» JOB: Rewrite the entries from the line containing "This screenshot has width=1480, height=690." through the last entry, replacing "Certificate" with "Diploma" and leaving everything else as is.
:: DATA SHOWN ::
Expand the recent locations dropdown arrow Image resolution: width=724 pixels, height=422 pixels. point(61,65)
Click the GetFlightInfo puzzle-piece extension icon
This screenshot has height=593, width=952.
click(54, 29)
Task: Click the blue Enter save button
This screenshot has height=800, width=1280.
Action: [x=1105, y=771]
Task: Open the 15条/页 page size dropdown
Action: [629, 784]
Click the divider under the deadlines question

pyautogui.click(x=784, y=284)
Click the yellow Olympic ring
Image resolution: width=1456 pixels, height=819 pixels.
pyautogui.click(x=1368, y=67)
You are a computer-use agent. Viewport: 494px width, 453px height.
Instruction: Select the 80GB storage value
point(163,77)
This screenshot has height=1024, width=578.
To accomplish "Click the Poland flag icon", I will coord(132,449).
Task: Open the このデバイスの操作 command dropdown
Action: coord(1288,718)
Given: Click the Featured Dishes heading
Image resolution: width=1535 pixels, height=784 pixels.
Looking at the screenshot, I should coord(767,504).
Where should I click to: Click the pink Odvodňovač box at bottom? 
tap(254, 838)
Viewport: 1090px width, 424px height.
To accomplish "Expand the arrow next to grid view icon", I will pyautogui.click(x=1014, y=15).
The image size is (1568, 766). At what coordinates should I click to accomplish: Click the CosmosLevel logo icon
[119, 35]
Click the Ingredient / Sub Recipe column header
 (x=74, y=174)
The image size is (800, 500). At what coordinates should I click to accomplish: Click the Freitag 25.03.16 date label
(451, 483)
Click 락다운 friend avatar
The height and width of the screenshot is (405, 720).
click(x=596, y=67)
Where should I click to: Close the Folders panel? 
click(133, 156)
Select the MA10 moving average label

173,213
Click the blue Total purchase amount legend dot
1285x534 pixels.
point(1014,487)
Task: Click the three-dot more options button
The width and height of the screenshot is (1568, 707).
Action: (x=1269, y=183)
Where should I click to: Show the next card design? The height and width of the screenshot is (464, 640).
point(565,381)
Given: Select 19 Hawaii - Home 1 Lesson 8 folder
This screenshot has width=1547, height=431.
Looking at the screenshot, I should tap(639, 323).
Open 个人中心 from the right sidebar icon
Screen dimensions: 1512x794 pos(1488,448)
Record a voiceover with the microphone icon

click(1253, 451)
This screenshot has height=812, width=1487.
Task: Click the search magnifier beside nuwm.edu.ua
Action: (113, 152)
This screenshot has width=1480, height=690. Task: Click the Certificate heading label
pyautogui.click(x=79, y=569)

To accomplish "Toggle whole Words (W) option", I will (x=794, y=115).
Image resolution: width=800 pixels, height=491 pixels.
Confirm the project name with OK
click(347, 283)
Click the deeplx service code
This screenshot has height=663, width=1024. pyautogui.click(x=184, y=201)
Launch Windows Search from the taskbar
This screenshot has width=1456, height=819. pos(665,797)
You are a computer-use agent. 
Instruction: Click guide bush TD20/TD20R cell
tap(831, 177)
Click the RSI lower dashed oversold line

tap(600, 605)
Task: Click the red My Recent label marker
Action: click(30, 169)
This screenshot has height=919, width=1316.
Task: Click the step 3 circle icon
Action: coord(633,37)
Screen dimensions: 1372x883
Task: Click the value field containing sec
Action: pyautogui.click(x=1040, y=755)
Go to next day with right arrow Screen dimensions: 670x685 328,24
:::
» TASK RESPONSE:
This screenshot has width=1480, height=690. Task: Click the Diploma heading label
pyautogui.click(x=79, y=569)

To accomplish "Toggle whole Words (W) option", I will (x=794, y=115).
Image resolution: width=800 pixels, height=491 pixels.
Confirm the project name with OK
click(347, 283)
Click the deeplx service code
This screenshot has height=663, width=1024. pyautogui.click(x=184, y=201)
Launch Windows Search from the taskbar
This screenshot has width=1456, height=819. pos(665,797)
You are a computer-use agent. 
Instruction: Click guide bush TD20/TD20R cell
tap(831, 177)
Click the RSI lower dashed oversold line

tap(600, 605)
Task: Click the red My Recent label marker
Action: click(30, 169)
This screenshot has height=919, width=1316.
Task: Click the step 3 circle icon
Action: coord(633,37)
Screen dimensions: 1372x883
Task: Click the value field containing sec
Action: pyautogui.click(x=1040, y=755)
Go to next day with right arrow Screen dimensions: 670x685 328,24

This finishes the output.